Skiing never crossed my mind, and my family couldn’t afford it anyway. When I moved to Switzerland for three years as a teenager because of my father’s job, I didn’t have a choice but to learn. The eight days I skied were on mandatory field trips, and they were filled with highs and lows. I wish I was more present to remember the wonder of the mountains. I do remember the otherness I felt in the hyper white, wealthy, and male dominated space more clearly though. It’s something I’ve experienced more times than my days on the hill as an Asian femme-presentin person.
Over 15 years later, my relationship with skiing has completely transformed thanks to finding WTNB (Women, Trans, Non-Binary), BIPOC, and queer community – people I can see myself in. Throughout my reintroduction to skiing, I’ve had the honor of connecting with women, trans, and non-binary people that hold different intersections of identities and experiences. Skiing amplifies my gender euphoria and is one way I feel ownership of my body, but it is the community that has afforded me the safety to be myself. My body has felt phantom to me for most of my life, and many see my body as a woman’s body. It has experienced similar change, pain, and growth to many other women. Even though I no longer identify as a woman, it’s impossible to separate my woman-ness from my non-binary, Korean, adoptee, and skier identities.

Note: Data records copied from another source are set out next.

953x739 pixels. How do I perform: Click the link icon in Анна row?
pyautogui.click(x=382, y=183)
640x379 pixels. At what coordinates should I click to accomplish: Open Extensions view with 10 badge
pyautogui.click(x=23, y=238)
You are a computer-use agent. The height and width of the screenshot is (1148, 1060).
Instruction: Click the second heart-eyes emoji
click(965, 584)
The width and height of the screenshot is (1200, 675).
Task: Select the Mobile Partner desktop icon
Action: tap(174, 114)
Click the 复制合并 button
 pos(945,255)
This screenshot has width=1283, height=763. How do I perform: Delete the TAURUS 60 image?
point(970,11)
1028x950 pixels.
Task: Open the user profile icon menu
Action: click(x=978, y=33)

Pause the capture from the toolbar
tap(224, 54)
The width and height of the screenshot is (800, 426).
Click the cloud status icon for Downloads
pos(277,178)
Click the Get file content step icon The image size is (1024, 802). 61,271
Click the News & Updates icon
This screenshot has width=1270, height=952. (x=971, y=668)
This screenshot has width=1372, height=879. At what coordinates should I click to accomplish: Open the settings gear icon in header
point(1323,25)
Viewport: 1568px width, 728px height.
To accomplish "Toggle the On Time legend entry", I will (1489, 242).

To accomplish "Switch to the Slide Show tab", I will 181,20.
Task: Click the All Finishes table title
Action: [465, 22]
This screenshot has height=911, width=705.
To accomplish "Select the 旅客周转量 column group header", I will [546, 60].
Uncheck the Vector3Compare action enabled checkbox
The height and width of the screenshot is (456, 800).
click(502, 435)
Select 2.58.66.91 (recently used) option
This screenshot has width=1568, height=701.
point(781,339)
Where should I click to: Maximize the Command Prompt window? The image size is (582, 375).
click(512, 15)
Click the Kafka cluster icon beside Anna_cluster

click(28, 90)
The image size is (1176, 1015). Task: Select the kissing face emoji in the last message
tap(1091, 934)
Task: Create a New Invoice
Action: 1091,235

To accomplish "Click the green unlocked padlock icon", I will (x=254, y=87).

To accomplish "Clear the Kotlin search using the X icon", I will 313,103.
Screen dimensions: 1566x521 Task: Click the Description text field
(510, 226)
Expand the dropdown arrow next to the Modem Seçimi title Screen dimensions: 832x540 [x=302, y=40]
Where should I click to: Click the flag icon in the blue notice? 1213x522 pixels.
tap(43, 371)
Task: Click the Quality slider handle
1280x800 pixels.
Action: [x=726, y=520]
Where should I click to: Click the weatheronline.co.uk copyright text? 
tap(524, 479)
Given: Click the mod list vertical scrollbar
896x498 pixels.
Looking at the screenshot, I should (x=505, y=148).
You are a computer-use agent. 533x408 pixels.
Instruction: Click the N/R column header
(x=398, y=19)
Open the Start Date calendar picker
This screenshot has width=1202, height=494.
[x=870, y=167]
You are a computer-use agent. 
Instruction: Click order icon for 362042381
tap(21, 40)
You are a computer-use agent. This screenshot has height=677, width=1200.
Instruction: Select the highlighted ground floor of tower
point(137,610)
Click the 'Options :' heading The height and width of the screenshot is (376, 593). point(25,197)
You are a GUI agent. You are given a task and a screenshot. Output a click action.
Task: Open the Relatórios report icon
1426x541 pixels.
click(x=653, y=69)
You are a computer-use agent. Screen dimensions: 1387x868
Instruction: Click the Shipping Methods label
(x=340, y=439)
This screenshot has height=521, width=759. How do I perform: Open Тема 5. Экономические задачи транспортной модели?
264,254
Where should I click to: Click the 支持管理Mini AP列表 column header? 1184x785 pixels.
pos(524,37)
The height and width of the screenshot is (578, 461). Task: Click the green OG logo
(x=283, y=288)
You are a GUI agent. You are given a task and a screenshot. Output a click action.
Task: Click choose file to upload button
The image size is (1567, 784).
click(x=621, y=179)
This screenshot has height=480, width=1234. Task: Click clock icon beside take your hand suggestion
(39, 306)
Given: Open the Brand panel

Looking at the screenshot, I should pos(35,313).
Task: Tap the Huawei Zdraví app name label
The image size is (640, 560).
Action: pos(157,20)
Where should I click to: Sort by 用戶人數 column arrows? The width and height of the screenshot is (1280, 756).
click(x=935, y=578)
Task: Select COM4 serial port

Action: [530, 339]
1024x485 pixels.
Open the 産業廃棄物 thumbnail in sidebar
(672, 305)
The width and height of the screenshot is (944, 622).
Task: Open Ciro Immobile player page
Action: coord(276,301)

I am ready to take the leap from resort to the backcountry as my whole self.
Voile’s support through their platform and scholarship enables me to:
- Safely recreate with the necessary education, gear, and skills in the backcountry
- Create more nuanced, intersectional mirrors within snow sports for women and non-binary people of color
- Accelerate the disruption of patriarchy, whiteness, and colonialism within the ski industry by uplifting Open Slopes and other people/orgs we can bring with us
The barriers to snow sports, the same ones that strained my relationship to skiing, are undeniable. I am a proud co-founder and organizer for Open Slopes PDX, an equity-driven organization that drives spatial, cultural, and generational change within snow sports by connecting with BIPOC and 2SLGBTQ+ riders of all abilities. This winter, I received my PSIA level 1 certification through Women of Winter, my first experience in a women-centered space as a skier. I saw women taking care of each other – we encouraged, protected, and challenged each other. We created safety and empowerment for ourselves. As I gain access within the ski industry and backcountry, I will continue to extend that same access and care to others
The concept of “home” has always felt disorienting. Maybe home is not where you’re from, but when you stop trying to run away from yourself. I continue to learn from my community made up of women, BIPOC, and queer friends, gaining more understanding for myself, my mothers, and other daughters. I want to deepen my connection to my home through skiing in the backcountry.
Runner-Up: Laura Wang
Bothell, WA • Skier
I like to believe in the concept of the inner self, outer self, and the complete version of you – and we’re all striving for that authentic representation, for people to see us as we really are. In recent years, I have found that freeing expression among the mountains in the backcountry.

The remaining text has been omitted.